Required task: Reproduce every item below verbatim, line for line.

[Dataset excerpt]
___
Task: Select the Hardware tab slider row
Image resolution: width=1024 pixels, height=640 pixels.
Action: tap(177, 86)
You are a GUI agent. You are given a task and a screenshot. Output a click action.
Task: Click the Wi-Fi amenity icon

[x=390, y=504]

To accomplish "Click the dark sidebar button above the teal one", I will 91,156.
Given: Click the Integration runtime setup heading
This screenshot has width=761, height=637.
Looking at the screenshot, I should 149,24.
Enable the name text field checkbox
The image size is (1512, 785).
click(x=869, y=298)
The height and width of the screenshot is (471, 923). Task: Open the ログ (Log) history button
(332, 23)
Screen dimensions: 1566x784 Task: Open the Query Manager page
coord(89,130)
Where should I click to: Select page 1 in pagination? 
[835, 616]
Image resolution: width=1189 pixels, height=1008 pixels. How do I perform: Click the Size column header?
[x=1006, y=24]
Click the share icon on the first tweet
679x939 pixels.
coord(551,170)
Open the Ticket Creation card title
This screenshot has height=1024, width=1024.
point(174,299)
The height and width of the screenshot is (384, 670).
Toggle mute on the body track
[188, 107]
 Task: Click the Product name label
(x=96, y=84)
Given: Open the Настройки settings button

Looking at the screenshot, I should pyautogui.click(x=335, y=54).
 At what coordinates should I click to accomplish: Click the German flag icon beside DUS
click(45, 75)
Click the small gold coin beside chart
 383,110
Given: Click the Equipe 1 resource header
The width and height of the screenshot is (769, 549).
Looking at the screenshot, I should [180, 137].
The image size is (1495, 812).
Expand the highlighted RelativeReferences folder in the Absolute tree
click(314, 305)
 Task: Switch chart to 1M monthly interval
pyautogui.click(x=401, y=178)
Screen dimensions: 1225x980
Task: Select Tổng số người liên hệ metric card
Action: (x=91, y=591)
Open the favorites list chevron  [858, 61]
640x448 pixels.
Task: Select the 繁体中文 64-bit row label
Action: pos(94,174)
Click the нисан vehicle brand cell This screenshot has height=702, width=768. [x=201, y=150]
___
Solution for this exercise:
Task: Select the Hardware tab slider row
Image resolution: width=1024 pixels, height=640 pixels.
Action: tap(177, 86)
You are a GUI agent. You are given a task and a screenshot. Output a click action.
Task: Click the Wi-Fi amenity icon

[x=390, y=504]

To accomplish "Click the dark sidebar button above the teal one", I will 91,156.
Given: Click the Integration runtime setup heading
This screenshot has width=761, height=637.
Looking at the screenshot, I should 149,24.
Enable the name text field checkbox
The image size is (1512, 785).
click(x=869, y=298)
The height and width of the screenshot is (471, 923). Task: Open the ログ (Log) history button
(332, 23)
Screen dimensions: 1566x784 Task: Open the Query Manager page
coord(89,130)
Where should I click to: Select page 1 in pagination? 
[835, 616]
Image resolution: width=1189 pixels, height=1008 pixels. How do I perform: Click the Size column header?
[x=1006, y=24]
Click the share icon on the first tweet
679x939 pixels.
coord(551,170)
Open the Ticket Creation card title
This screenshot has height=1024, width=1024.
point(174,299)
The height and width of the screenshot is (384, 670).
Toggle mute on the body track
[188, 107]
 Task: Click the Product name label
(x=96, y=84)
Given: Open the Настройки settings button

Looking at the screenshot, I should pyautogui.click(x=335, y=54).
 At what coordinates should I click to accomplish: Click the German flag icon beside DUS
click(45, 75)
Click the small gold coin beside chart
 383,110
Given: Click the Equipe 1 resource header
The width and height of the screenshot is (769, 549).
Looking at the screenshot, I should [180, 137].
The image size is (1495, 812).
Expand the highlighted RelativeReferences folder in the Absolute tree
click(314, 305)
 Task: Switch chart to 1M monthly interval
pyautogui.click(x=401, y=178)
Screen dimensions: 1225x980
Task: Select Tổng số người liên hệ metric card
Action: (x=91, y=591)
Open the favorites list chevron  [858, 61]
640x448 pixels.
Task: Select the 繁体中文 64-bit row label
Action: pos(94,174)
Click the нисан vehicle brand cell This screenshot has height=702, width=768. [x=201, y=150]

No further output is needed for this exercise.